> _THE PROBLEM_: Go through the entries and copy every one exactly.

== SOURCE DATA ==

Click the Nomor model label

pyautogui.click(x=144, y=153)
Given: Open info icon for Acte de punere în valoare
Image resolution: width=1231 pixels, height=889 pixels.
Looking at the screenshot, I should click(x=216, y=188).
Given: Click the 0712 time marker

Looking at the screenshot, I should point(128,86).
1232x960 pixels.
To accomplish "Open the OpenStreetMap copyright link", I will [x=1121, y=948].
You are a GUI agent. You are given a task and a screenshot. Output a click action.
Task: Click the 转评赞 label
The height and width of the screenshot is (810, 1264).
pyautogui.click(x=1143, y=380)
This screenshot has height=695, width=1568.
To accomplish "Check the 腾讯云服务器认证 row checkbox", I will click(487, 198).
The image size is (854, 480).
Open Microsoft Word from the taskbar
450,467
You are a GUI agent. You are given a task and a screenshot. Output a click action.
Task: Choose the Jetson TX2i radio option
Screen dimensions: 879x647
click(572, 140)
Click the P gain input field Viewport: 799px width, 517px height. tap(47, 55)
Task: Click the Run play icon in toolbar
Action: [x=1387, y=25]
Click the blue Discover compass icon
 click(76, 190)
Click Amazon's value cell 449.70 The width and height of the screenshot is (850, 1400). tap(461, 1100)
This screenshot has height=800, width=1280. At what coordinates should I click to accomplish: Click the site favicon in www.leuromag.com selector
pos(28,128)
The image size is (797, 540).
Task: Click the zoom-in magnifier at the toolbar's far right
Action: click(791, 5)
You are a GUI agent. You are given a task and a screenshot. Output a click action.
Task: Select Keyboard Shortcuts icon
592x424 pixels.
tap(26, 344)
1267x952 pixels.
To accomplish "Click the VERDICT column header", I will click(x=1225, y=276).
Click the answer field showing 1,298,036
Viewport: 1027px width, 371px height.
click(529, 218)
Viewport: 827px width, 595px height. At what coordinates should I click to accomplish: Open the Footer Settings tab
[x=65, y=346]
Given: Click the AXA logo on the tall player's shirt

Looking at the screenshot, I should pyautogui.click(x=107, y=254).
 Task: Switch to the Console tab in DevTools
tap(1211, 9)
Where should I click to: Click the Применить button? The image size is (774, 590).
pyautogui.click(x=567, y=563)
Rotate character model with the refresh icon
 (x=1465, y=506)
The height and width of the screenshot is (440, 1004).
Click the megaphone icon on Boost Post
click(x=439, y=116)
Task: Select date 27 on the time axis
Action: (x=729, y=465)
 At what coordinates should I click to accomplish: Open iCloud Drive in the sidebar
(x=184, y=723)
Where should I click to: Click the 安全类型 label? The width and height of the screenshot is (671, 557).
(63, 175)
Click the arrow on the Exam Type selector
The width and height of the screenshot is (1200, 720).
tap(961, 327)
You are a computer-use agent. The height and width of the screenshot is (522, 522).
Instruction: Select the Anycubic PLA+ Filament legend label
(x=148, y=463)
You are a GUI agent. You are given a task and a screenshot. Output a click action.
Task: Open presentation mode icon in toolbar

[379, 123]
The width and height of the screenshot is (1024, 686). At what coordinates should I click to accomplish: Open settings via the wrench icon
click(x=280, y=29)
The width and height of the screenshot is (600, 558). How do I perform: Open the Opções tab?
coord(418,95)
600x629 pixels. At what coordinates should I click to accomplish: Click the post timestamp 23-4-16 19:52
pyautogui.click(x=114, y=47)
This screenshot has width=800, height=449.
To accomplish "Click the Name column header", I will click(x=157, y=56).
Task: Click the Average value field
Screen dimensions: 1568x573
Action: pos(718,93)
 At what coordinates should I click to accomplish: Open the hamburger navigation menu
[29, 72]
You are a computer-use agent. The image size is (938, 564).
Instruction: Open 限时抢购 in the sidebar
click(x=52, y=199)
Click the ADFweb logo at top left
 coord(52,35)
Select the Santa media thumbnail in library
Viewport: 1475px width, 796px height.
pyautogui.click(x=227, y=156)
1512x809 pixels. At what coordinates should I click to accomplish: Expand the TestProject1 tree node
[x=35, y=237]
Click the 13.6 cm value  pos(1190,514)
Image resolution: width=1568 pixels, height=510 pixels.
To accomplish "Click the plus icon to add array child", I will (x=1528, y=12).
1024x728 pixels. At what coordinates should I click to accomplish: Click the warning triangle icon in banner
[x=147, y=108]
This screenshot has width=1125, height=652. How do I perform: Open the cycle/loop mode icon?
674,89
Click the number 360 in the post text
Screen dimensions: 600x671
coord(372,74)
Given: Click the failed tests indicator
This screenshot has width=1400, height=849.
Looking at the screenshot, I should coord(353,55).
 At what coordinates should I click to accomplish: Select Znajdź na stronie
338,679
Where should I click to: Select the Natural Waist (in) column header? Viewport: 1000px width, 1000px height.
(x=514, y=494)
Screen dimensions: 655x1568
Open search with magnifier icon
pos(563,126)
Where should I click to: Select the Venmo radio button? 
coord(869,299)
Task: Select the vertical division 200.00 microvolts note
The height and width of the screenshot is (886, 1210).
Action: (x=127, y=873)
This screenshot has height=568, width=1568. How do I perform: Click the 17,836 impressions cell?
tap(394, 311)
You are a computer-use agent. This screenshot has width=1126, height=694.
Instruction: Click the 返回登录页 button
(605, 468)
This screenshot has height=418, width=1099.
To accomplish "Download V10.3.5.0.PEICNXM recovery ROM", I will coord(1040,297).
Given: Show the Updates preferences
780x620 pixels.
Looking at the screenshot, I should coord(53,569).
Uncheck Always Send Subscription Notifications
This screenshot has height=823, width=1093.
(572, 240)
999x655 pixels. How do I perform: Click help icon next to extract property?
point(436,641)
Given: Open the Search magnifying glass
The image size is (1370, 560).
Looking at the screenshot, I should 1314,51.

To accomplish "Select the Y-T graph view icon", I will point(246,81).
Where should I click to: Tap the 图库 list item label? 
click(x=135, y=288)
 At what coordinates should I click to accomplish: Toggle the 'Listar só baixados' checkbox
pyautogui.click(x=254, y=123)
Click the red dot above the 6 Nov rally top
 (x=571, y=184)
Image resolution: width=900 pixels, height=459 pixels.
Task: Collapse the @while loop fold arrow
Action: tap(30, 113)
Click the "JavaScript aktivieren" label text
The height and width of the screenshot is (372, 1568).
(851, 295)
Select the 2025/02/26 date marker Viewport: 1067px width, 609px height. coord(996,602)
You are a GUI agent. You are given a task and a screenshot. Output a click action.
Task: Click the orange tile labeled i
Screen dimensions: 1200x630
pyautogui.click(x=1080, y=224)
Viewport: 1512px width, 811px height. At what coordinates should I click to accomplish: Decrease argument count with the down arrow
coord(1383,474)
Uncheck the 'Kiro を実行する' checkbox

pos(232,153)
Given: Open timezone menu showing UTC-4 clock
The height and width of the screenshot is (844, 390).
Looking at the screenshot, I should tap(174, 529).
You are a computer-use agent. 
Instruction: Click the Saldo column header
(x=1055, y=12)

===

> _YOUR RESPONSE_:
Click the Nomor model label

pyautogui.click(x=144, y=153)
Given: Open info icon for Acte de punere în valoare
Image resolution: width=1231 pixels, height=889 pixels.
Looking at the screenshot, I should click(x=216, y=188).
Given: Click the 0712 time marker

Looking at the screenshot, I should point(128,86).
1232x960 pixels.
To accomplish "Open the OpenStreetMap copyright link", I will [x=1121, y=948].
You are a GUI agent. You are given a task and a screenshot. Output a click action.
Task: Click the 转评赞 label
The height and width of the screenshot is (810, 1264).
pyautogui.click(x=1143, y=380)
This screenshot has height=695, width=1568.
To accomplish "Check the 腾讯云服务器认证 row checkbox", I will click(487, 198).
The image size is (854, 480).
Open Microsoft Word from the taskbar
450,467
You are a GUI agent. You are given a task and a screenshot. Output a click action.
Task: Choose the Jetson TX2i radio option
Screen dimensions: 879x647
click(572, 140)
Click the P gain input field Viewport: 799px width, 517px height. tap(47, 55)
Task: Click the Run play icon in toolbar
Action: [x=1387, y=25]
Click the blue Discover compass icon
 click(76, 190)
Click Amazon's value cell 449.70 The width and height of the screenshot is (850, 1400). tap(461, 1100)
This screenshot has height=800, width=1280. At what coordinates should I click to accomplish: Click the site favicon in www.leuromag.com selector
pos(28,128)
The image size is (797, 540).
Task: Click the zoom-in magnifier at the toolbar's far right
Action: click(791, 5)
You are a GUI agent. You are given a task and a screenshot. Output a click action.
Task: Select Keyboard Shortcuts icon
592x424 pixels.
tap(26, 344)
1267x952 pixels.
To accomplish "Click the VERDICT column header", I will click(x=1225, y=276).
Click the answer field showing 1,298,036
Viewport: 1027px width, 371px height.
click(529, 218)
Viewport: 827px width, 595px height. At what coordinates should I click to accomplish: Open the Footer Settings tab
[x=65, y=346]
Given: Click the AXA logo on the tall player's shirt

Looking at the screenshot, I should pyautogui.click(x=107, y=254).
 Task: Switch to the Console tab in DevTools
tap(1211, 9)
Where should I click to: Click the Применить button? The image size is (774, 590).
pyautogui.click(x=567, y=563)
Rotate character model with the refresh icon
 (x=1465, y=506)
The height and width of the screenshot is (440, 1004).
Click the megaphone icon on Boost Post
click(x=439, y=116)
Task: Select date 27 on the time axis
Action: (x=729, y=465)
 At what coordinates should I click to accomplish: Open iCloud Drive in the sidebar
(x=184, y=723)
Where should I click to: Click the 安全类型 label? The width and height of the screenshot is (671, 557).
(63, 175)
Click the arrow on the Exam Type selector
The width and height of the screenshot is (1200, 720).
tap(961, 327)
You are a computer-use agent. The height and width of the screenshot is (522, 522).
Instruction: Select the Anycubic PLA+ Filament legend label
(x=148, y=463)
You are a GUI agent. You are given a task and a screenshot. Output a click action.
Task: Open presentation mode icon in toolbar

[379, 123]
The width and height of the screenshot is (1024, 686). At what coordinates should I click to accomplish: Open settings via the wrench icon
click(x=280, y=29)
The width and height of the screenshot is (600, 558). How do I perform: Open the Opções tab?
coord(418,95)
600x629 pixels. At what coordinates should I click to accomplish: Click the post timestamp 23-4-16 19:52
pyautogui.click(x=114, y=47)
This screenshot has width=800, height=449.
To accomplish "Click the Name column header", I will click(x=157, y=56).
Task: Click the Average value field
Screen dimensions: 1568x573
Action: pos(718,93)
 At what coordinates should I click to accomplish: Open the hamburger navigation menu
[29, 72]
You are a computer-use agent. The image size is (938, 564).
Instruction: Open 限时抢购 in the sidebar
click(x=52, y=199)
Click the ADFweb logo at top left
 coord(52,35)
Select the Santa media thumbnail in library
Viewport: 1475px width, 796px height.
pyautogui.click(x=227, y=156)
1512x809 pixels. At what coordinates should I click to accomplish: Expand the TestProject1 tree node
[x=35, y=237]
Click the 13.6 cm value  pos(1190,514)
Image resolution: width=1568 pixels, height=510 pixels.
To accomplish "Click the plus icon to add array child", I will (x=1528, y=12).
1024x728 pixels. At what coordinates should I click to accomplish: Click the warning triangle icon in banner
[x=147, y=108]
This screenshot has width=1125, height=652. How do I perform: Open the cycle/loop mode icon?
674,89
Click the number 360 in the post text
Screen dimensions: 600x671
coord(372,74)
Given: Click the failed tests indicator
This screenshot has width=1400, height=849.
Looking at the screenshot, I should coord(353,55).
 At what coordinates should I click to accomplish: Select Znajdź na stronie
338,679
Where should I click to: Select the Natural Waist (in) column header? Viewport: 1000px width, 1000px height.
(x=514, y=494)
Screen dimensions: 655x1568
Open search with magnifier icon
pos(563,126)
Where should I click to: Select the Venmo radio button? 
coord(869,299)
Task: Select the vertical division 200.00 microvolts note
The height and width of the screenshot is (886, 1210).
Action: (x=127, y=873)
This screenshot has height=568, width=1568. How do I perform: Click the 17,836 impressions cell?
tap(394, 311)
You are a computer-use agent. This screenshot has width=1126, height=694.
Instruction: Click the 返回登录页 button
(605, 468)
This screenshot has height=418, width=1099.
To accomplish "Download V10.3.5.0.PEICNXM recovery ROM", I will coord(1040,297).
Given: Show the Updates preferences
780x620 pixels.
Looking at the screenshot, I should coord(53,569).
Uncheck Always Send Subscription Notifications
This screenshot has height=823, width=1093.
(572, 240)
999x655 pixels. How do I perform: Click help icon next to extract property?
point(436,641)
Given: Open the Search magnifying glass
The image size is (1370, 560).
Looking at the screenshot, I should 1314,51.

To accomplish "Select the Y-T graph view icon", I will point(246,81).
Where should I click to: Tap the 图库 list item label? 
click(x=135, y=288)
 At what coordinates should I click to accomplish: Toggle the 'Listar só baixados' checkbox
pyautogui.click(x=254, y=123)
Click the red dot above the 6 Nov rally top
 (x=571, y=184)
Image resolution: width=900 pixels, height=459 pixels.
Task: Collapse the @while loop fold arrow
Action: tap(30, 113)
Click the "JavaScript aktivieren" label text
The height and width of the screenshot is (372, 1568).
(851, 295)
Select the 2025/02/26 date marker Viewport: 1067px width, 609px height. coord(996,602)
You are a GUI agent. You are given a task and a screenshot. Output a click action.
Task: Click the orange tile labeled i
Screen dimensions: 1200x630
pyautogui.click(x=1080, y=224)
Viewport: 1512px width, 811px height. At what coordinates should I click to accomplish: Decrease argument count with the down arrow
coord(1383,474)
Uncheck the 'Kiro を実行する' checkbox

pos(232,153)
Given: Open timezone menu showing UTC-4 clock
The height and width of the screenshot is (844, 390).
Looking at the screenshot, I should tap(174, 529).
You are a computer-use agent. 
Instruction: Click the Saldo column header
(x=1055, y=12)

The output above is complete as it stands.